According to many observers, recent advances in robotics, artificial intelligence and machine learning make it possible to automate almost all routine, repetitive and predictable work. Many jobs are, on some level, routine, repetitive and predictable and therefore susceptible to replacement by technology. However, naysayers point out that new technology could create jobs as yet envisaged while it is impossible to accurately forecast the skills companies will value in the future.
Although no one can predict the future, the most likely outcome is a mix of these two outcomes: automation and digitisation will eliminate many jobs and alter others beyond recognition it the quest for greater efficiency and scale; at the same job technological innovation will open up new opportunities in the workplace and place a higher value on skills such as creativity and our ability to interact with customers in a uniquely human way. In addition, technology – and most especially information – will facilitate a change in how decisions are made that should prove advantageous for companies.
Information for all
In the past, information was the preserve of senior management: it received it, processed it and acted on it. The advent of new technologies means that data has become a commodity: it is potentially available to many more levels of the enterprise. Should decision-making be democratised in response?
According to Joachim Hensch, managing director at high-end fashion group Hugo Boss Textile Industries, the answer is an unequivocal ‘yes’. “We have no time for all these different hierarchy levels [when making] a decision – ‘Do we go for a blue jacket or a black suit?’.” He believes that it is inevitable that “more levels of people will be involved in decision-making than in the past. It’s a financial risk if we wait too long and then we’re late in the market.”
“We need to understand how we can make information more transparent, more accessible.”
It’s always been the case that if the competition is quick, you need to be quicker. But in the digital age the pace – and its implications – is much greater. “We need to understand how we can make information more transparent, more accessible,” notes Walt Disney’s director of technology and operations Denise White. She adds that greater availability of information and openness around data delivers operational benefits for companies: “It leads to us being faster”.
An ecosystem approach
Gathering data across the organisation and making it available to a wider audience within a company may be a laudable goal but how can it be practically achieved?
“The answer is ecosystems,” says Pascal Huijbers, chief technology officer at Fujitsu Benelux, who believes that democratised decision-making will only be efficient and effective if companies work more collaboratively – both internally between departments and with external partners.
Ivar Wiersma, head of innovation at ING Wholesale Banking, says that many in the banking sector are aware of this expectation and are acting on it. “You need to be [instantly available to clients to answer] questions about how to operate, how to manage their balance sheet, how to manage their working capital, how to manage their P&L and their risk management, and enable them to make better decisions,” he notes.
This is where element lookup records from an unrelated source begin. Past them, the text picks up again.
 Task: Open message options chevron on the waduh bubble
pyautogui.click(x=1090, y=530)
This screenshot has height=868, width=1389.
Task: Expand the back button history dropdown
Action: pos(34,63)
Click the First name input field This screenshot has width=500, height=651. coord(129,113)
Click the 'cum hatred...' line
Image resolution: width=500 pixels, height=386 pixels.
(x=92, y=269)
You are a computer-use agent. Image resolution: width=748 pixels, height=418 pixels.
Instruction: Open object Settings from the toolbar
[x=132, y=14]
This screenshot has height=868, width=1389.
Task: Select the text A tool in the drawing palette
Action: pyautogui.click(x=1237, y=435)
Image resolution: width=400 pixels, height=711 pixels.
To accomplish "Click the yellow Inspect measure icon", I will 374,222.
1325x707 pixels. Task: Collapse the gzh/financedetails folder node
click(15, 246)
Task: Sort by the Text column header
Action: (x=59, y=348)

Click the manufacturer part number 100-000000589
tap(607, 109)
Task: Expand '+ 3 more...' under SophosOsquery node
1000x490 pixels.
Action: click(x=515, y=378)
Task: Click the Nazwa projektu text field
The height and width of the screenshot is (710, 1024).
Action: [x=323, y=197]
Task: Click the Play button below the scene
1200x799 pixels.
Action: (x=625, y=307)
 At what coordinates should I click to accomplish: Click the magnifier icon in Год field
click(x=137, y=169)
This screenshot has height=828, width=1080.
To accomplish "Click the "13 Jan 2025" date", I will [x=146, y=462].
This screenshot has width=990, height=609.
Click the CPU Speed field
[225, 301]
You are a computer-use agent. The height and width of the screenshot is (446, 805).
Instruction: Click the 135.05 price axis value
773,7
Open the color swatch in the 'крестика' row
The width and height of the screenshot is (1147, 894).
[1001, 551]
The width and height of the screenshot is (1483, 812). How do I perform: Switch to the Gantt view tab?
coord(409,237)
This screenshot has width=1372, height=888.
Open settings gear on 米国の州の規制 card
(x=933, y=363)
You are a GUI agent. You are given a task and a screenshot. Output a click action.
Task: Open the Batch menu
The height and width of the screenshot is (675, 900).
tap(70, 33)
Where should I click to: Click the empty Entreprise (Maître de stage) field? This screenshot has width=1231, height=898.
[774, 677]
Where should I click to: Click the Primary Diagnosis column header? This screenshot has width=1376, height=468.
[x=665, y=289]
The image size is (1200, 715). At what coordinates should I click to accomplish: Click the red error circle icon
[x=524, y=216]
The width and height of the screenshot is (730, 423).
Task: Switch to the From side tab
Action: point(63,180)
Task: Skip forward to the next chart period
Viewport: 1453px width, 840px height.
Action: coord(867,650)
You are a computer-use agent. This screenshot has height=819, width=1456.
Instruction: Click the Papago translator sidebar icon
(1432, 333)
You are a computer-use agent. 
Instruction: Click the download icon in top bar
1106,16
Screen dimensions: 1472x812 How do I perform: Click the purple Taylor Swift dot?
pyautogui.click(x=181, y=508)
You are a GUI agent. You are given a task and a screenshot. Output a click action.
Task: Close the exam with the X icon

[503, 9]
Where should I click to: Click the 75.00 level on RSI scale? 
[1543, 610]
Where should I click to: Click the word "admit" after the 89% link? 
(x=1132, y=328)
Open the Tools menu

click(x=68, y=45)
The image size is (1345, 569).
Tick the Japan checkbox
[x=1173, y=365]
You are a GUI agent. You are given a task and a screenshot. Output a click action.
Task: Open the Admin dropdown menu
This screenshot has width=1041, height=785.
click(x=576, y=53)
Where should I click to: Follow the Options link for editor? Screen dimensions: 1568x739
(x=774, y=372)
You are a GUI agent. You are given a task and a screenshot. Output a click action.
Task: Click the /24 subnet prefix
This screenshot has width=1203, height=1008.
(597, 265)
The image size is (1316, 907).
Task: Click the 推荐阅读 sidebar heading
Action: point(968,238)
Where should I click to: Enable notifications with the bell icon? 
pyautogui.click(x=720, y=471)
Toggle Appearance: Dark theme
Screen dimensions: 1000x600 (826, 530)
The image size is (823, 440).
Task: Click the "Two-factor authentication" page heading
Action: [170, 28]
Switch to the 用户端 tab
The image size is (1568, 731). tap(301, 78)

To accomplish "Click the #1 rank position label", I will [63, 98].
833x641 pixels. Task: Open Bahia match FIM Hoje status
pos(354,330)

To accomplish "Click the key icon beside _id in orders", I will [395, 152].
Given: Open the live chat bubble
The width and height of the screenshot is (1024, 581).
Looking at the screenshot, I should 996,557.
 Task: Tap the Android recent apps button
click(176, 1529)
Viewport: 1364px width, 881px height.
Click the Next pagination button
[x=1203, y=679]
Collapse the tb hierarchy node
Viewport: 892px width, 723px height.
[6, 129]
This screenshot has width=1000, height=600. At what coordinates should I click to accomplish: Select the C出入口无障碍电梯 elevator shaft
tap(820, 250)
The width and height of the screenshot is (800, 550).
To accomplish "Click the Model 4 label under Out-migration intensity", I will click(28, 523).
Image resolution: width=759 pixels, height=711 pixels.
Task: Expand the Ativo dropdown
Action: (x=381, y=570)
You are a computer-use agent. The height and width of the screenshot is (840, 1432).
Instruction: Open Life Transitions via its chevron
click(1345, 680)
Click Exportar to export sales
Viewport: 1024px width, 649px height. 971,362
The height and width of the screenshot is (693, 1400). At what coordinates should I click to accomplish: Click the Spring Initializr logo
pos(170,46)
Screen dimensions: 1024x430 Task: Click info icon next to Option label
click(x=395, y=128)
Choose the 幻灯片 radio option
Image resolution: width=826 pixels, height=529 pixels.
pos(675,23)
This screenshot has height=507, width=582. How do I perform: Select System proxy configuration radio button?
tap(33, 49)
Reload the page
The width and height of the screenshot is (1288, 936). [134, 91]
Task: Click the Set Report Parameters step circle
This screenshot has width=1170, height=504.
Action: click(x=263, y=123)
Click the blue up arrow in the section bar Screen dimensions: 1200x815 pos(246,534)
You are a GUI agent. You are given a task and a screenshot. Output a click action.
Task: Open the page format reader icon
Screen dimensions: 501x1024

As well as working more closely with clients, Wiersma says that banks are now collaborating more: “We are operating in ecosystems, and there will be more multi-bank initiatives”
The bank as speedboat
To collaborate more effectively with clients – and help them achieve their ambitions to be lean and agile, for example – banks must continue to evolve the way they work, according to Siegfried Loeffler, director of program operations with media and entertainment tech giant, Technicolor.
"Today, our researchers are asked to build business cases, come up with pitches, become entrepreneurs and act like start-ups inside a bigger company.”
“Today, our researchers are asked to build business cases, come up with pitches, become entrepreneurs and act like start-ups inside a bigger company,” says Loeffler. “But the financial know-how to build business cases [is missing]. It would be great if banks could get involved in that project definition [process] to help the research people build a business case.”
To succeed in such a role, banks will have to rethink their culture. Instead of being a lumbering supertanker, banks will need to become a faster and more nimble speedboat. Richard Copland, innovation and emerging technology director with end-to-end IT and business process services company CGI, says the bank of tomorrow will play a more “advisory, consultative role with higher value skillsets” and provide insights from data that can be used to help companies work more effectively with their own customers.
It’s a message that ING Wholesale Banking understands, according to Wiersma. “Understanding clients, the tasks they need to perform and their actual needs is very important,” he notes, explaining that ING can help clients’ to evaluate the challenges they face and build solid business cases for change. “We also work together with young start-ups to help them develop a board, connect to larger clients, and prepare for pitching to larger clients,” he adds.